SSL* is filled with NULLs after quic_input_get_data is called

[seblaf1]

Environment:

• Client is using MsQuic (built on commit b568ff3eebf6736ec779c9742190c150c7afa8ef, "Fix SAL"). On windows 11 latest build.
• Server is using Quinn 0.9.3, on the same windows host.
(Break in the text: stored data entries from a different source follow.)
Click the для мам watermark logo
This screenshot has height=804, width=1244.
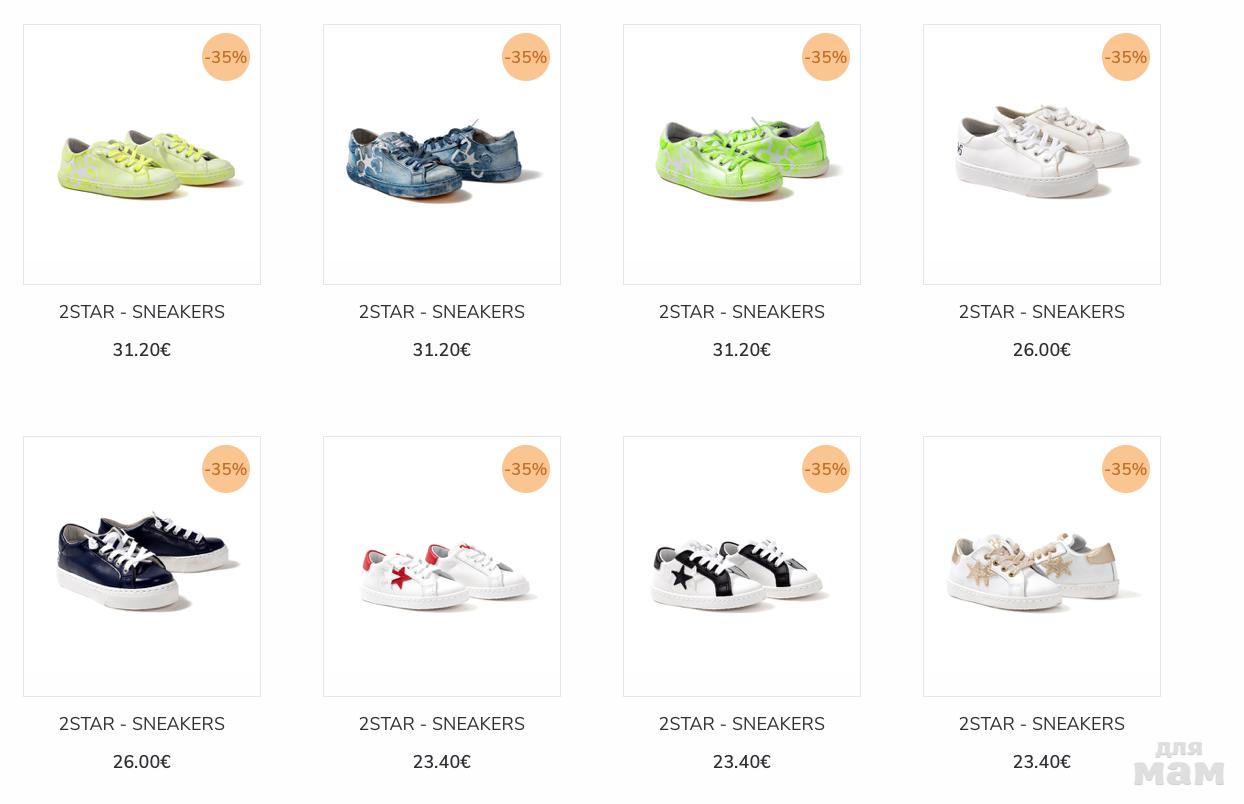1179,764
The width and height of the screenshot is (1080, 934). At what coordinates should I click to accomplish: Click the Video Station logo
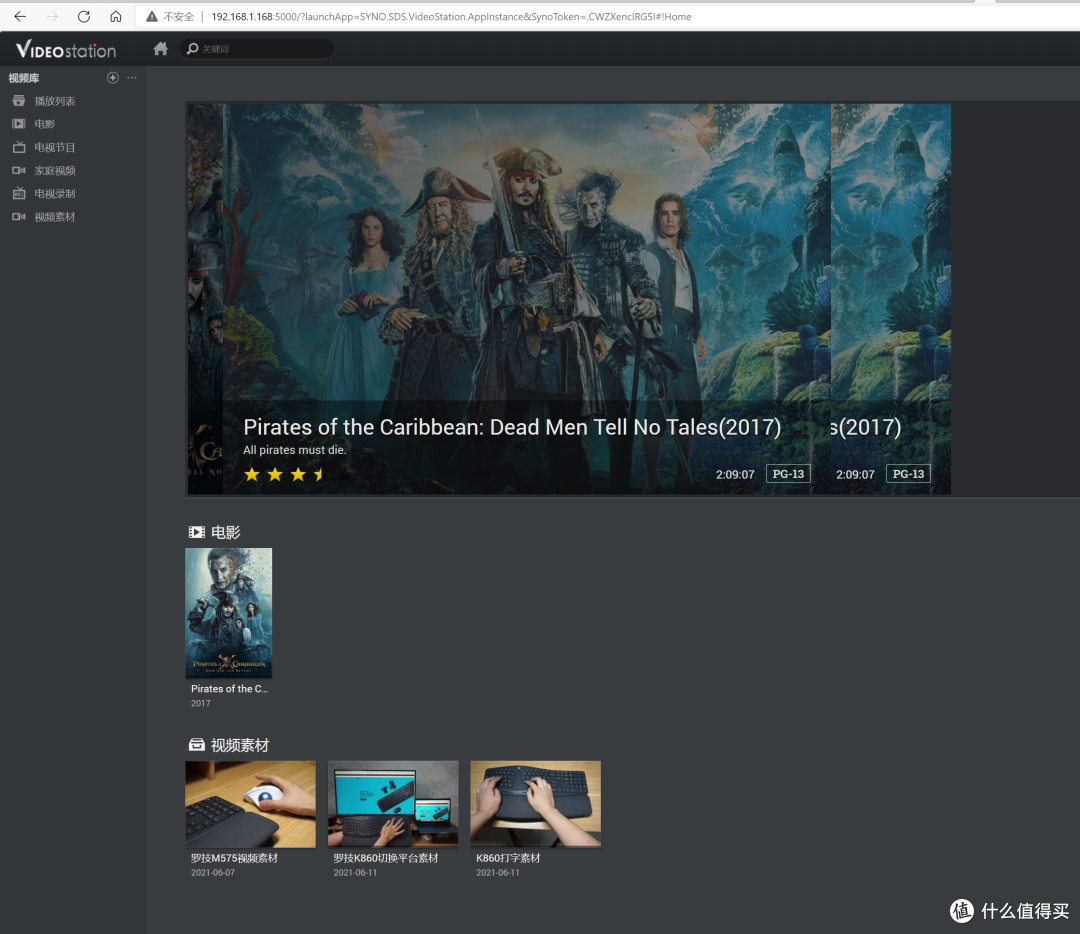(x=64, y=48)
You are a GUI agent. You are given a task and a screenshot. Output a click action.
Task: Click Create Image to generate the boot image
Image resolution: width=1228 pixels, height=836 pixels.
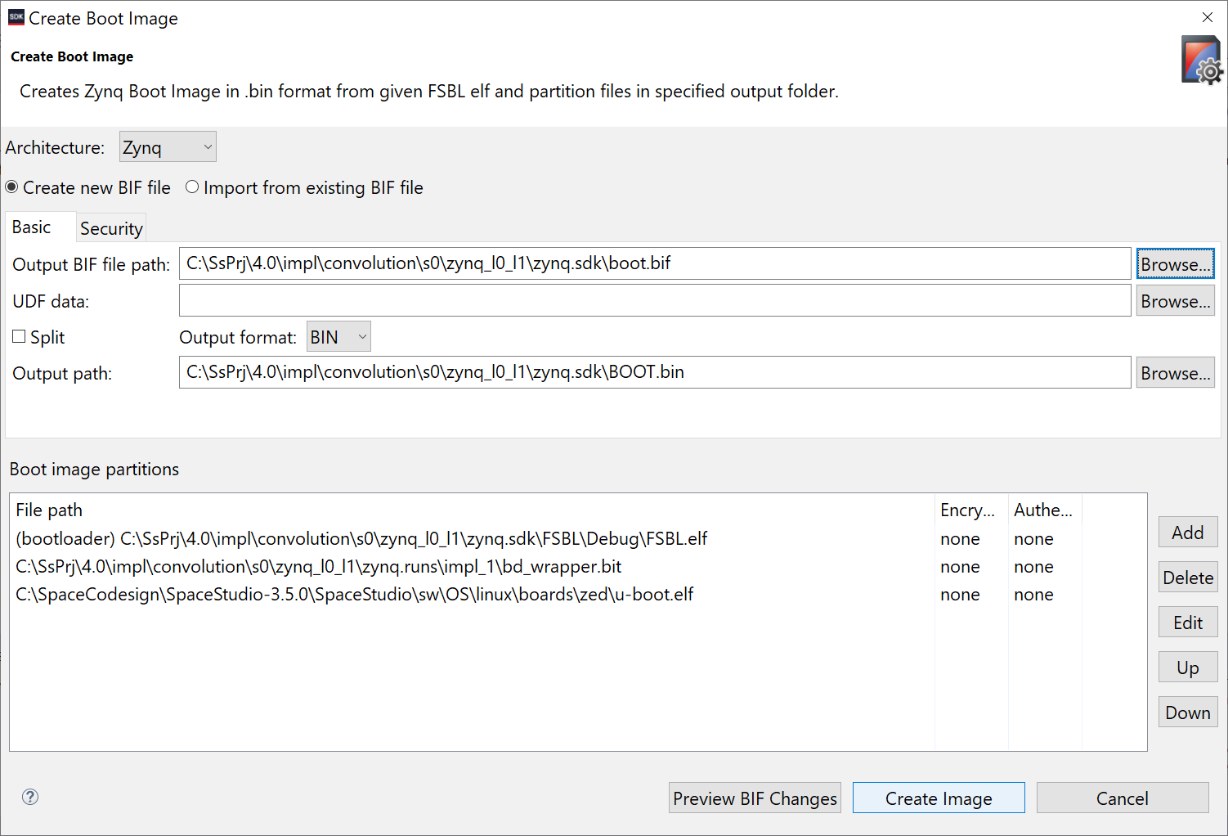(938, 798)
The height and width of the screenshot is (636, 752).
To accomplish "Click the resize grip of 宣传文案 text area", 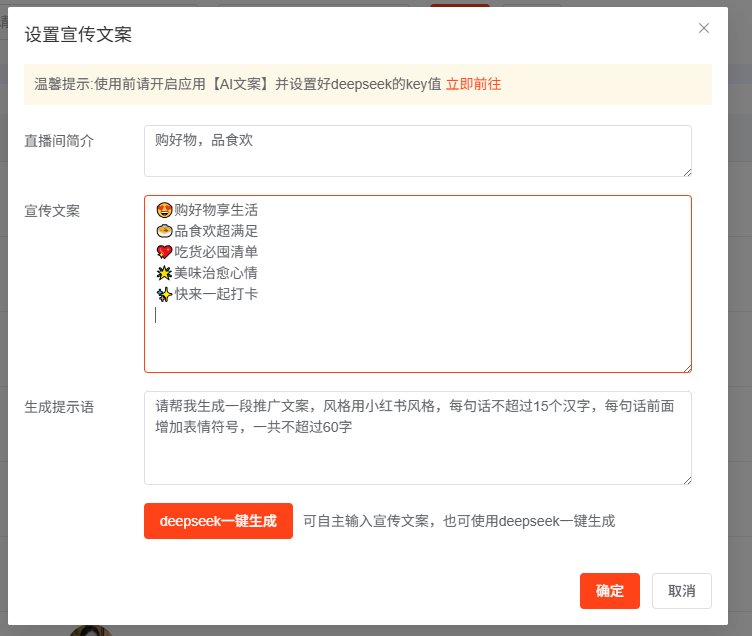I will pos(686,367).
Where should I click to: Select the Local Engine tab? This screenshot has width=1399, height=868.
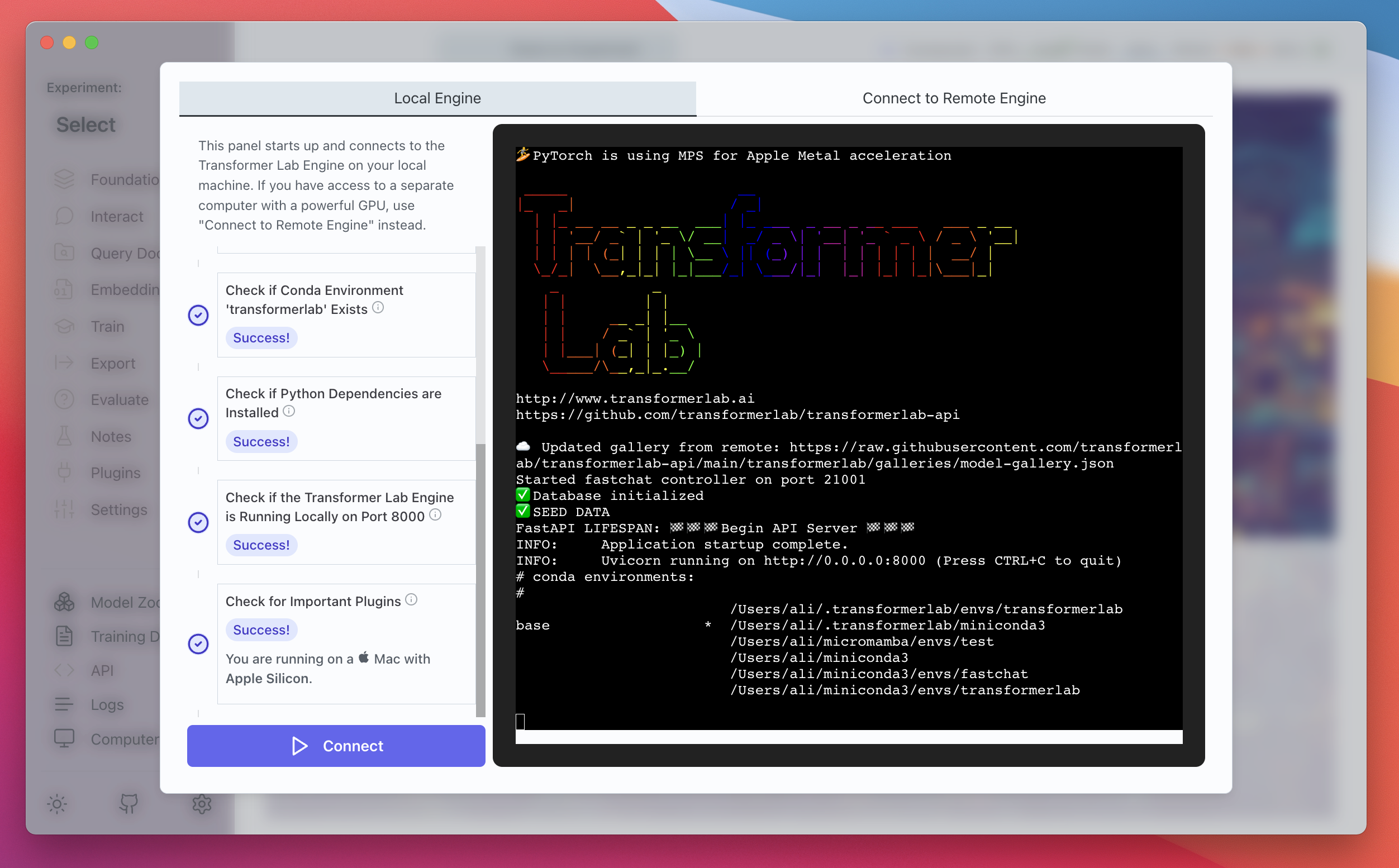[x=437, y=97]
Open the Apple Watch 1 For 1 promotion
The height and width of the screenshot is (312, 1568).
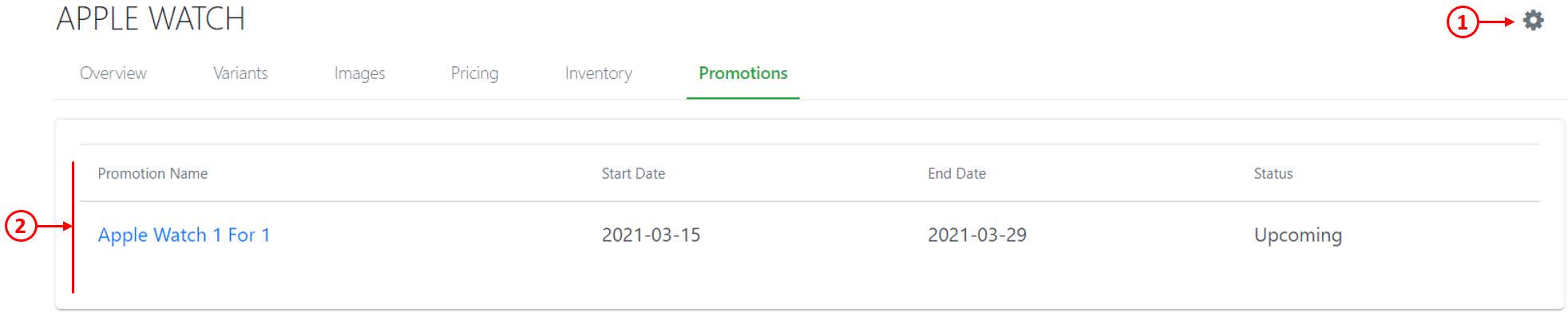[x=184, y=235]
Chosen ALPN is "http/0.9".

Client setups its credentials like so:

• CredentialConfig.Reserved = nullptr;
• CredentialConfig.Type = QUIC_CREDENTIAL_TYPE_NONE;
• CredentialConfig.Flags = QUIC_CREDENTIAL_FLAG_CLIENT | QUIC_CREDENTIAL_FLAG_SET_ALLOWED_CIPHER_SUITES | QUIC_CREDENTIAL_FLAG_NO_CERTIFICATE_VALIDATION;
• CredentialConfig.AllowedCipherSuites = QUIC_ALLOWED_CIPHER_SUITE_AES_256_GCM_SHA384 | QUIC_ALLOWED_CIPHER_SUITE_AES_128_GCM_SHA256;

Server setups it's crypto server config like so: let mut crypto = rustls::ServerConfig::builder() .with_safe_default_cipher_suites() .with_safe_default_kx_groups() .with_protocol_versions(&[&rustls::version::TLS13]) .unwrap() .with_no_client_auth() .with_single_cert(vec![cert], key) .expect("invalid crypto config");

crypto.max_early_data_size = u32::MAX;
crypto.alpn_protocols = vec![String::from("http/0.9").into_bytes()];

What happens:

1. Connection attempt is sent to the localhost server.
2. Server decides upon TLS13_AES_256_GCM_SHA384 suite.
3. Server chooses protocol "http/0.9".
4. Server sends it's certificate crypto data to the client.
5. Client receives the 585 crypto bytes.
6. Client calls SSL_provide_quic_data from MsQuic's tls_openssl.c after logging "Processing 1487 bytes". No errors are thrown.
7. Before attempting to call SSL_do_handshake, every single quic buffer or related data is either NULLs or 0s in the SSL pointer.
8. Error 0 is later returned in statem_quic.c::quic_get_message(...) after attempting to get the SSL->quic_input_data_head (which is NULL).
9. Client logs "TLS handshake error: error:0D0680A8:asn1 encoding routines:asn1_check_tlen:wrong tag, file:dules\openssl\crypto\asn1\tasn_dec.c" and "ERROR, 42, Received alert from TLS." and the connection is shutdown by transport with status BAD_CERTIFICATE.
10. Client closes connection, failing to validate server.
11. Server logs "ECN not acknowledged by peer" and "discarding unexpected Initial packet (1220 bytes)".

[seblaf1]

quic.txt

[nibanks]

cc @tmshort and @kaduk any help here would be appreciated. I'm not sure what could be going on here. There seems to be an interopt issue when talking to rustls.

[kaduk]

I'm a bit confused at how we go from processing 585 crypto byes to then attempting to process 1487 bytes; does that have an easy explanation (like, "it's just the next frame in the stream")? Just looking at the error file the most plausible guess (which is, to be clear, just a guess and not necessarily correct) is that openssl doesn't like the ASN.1 encoding of the certificate it received. Do we have a packet capture or similar diagnostics available (ideally with decrypted contents)?

[tmshort]

I'm with @kaduk here, looks to be a bad certificate/ASN.1 encoding. None of that code is touch by QUIC.

[tmshort]

Also, the "quic.txt" is output from MSQUIC, not OpenSSL/QUICTLS, so I really don't know how to interpret it.

[richsalz]

Any more activity on this? Or should we close it.